> [TASK]: For this exercise, copy exactly the lines below from the one with "Given: Click the zoom in plus icon" through the one with "1456x819 pixels." and leave out the pictures.

> [GIVEN DATA]:

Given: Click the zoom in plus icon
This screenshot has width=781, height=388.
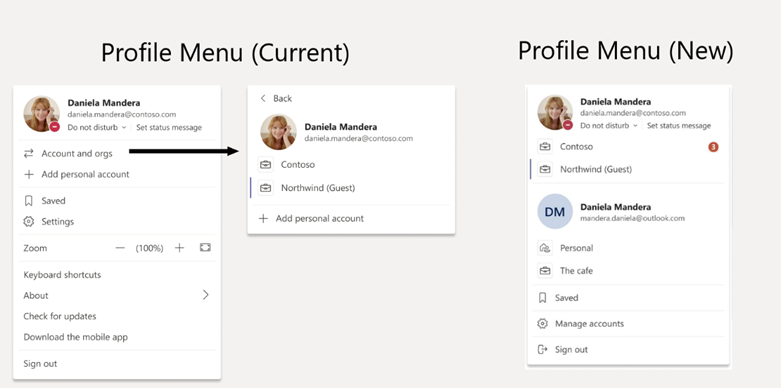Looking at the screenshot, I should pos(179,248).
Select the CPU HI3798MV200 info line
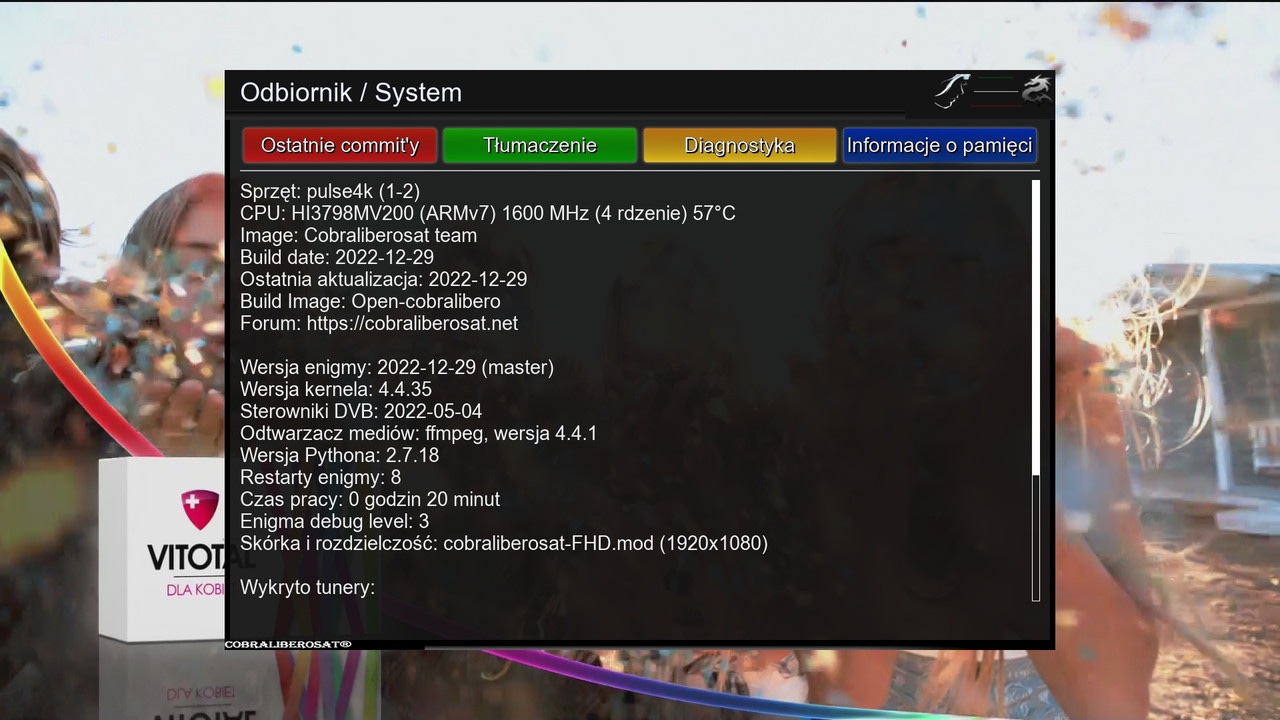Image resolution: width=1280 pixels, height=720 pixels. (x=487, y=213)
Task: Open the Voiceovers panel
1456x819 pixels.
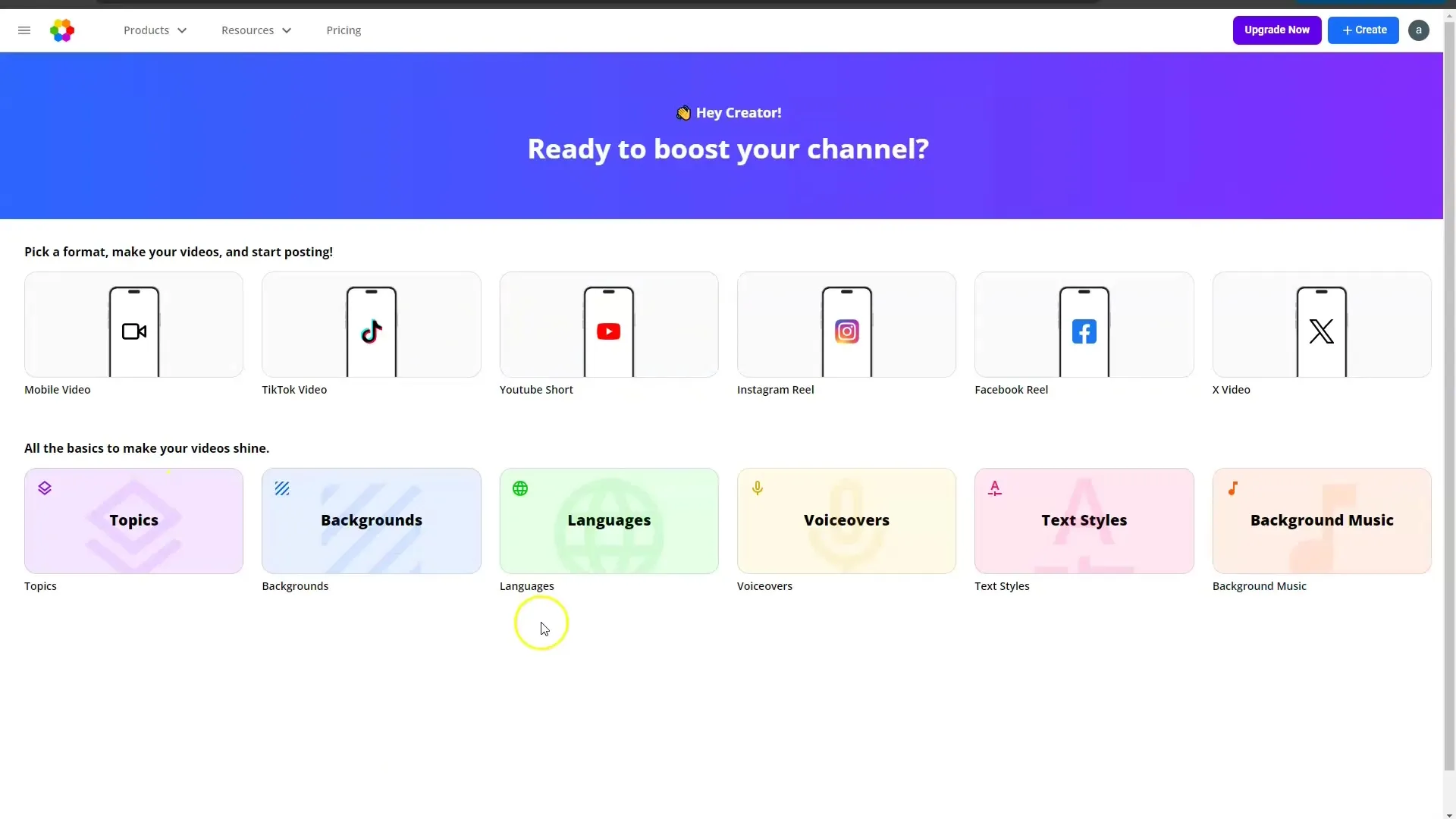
---
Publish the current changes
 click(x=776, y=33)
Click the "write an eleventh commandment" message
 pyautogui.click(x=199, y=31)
* * *
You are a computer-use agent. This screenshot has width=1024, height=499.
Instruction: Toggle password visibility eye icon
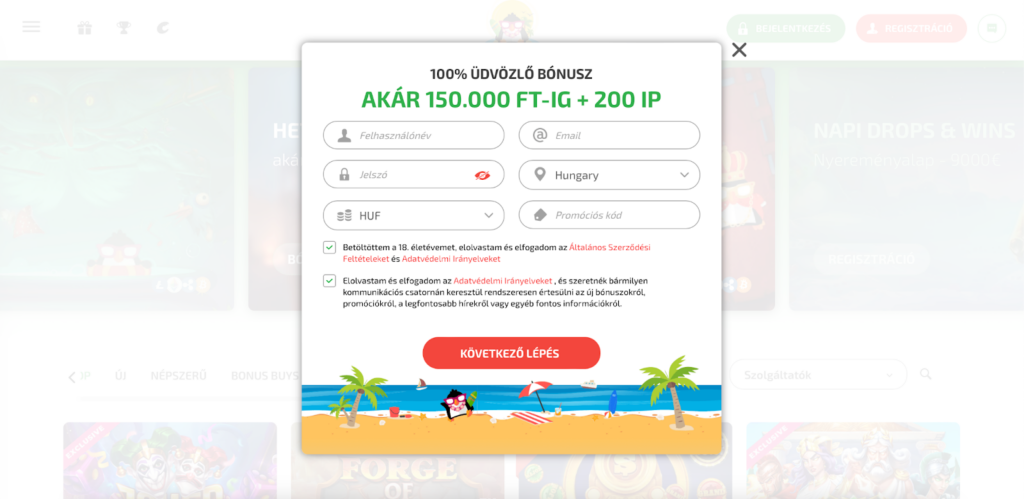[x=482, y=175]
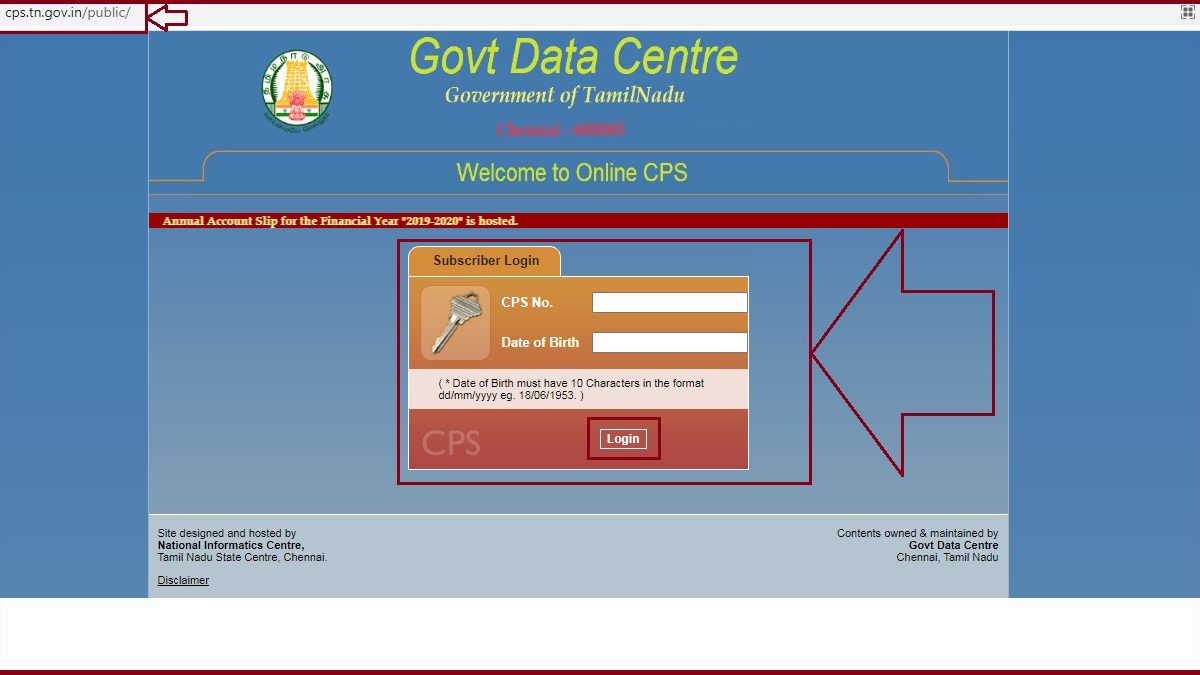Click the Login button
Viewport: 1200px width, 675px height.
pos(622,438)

> [EXERCISE OUTPUT]:
Given: Click the zoom in plus icon
This screenshot has width=781, height=388.
Looking at the screenshot, I should pos(179,248).
Select the CPU HI3798MV200 info line
Image resolution: width=1280 pixels, height=720 pixels. (x=487, y=213)
Task: Open the Voiceovers panel
1456x819 pixels.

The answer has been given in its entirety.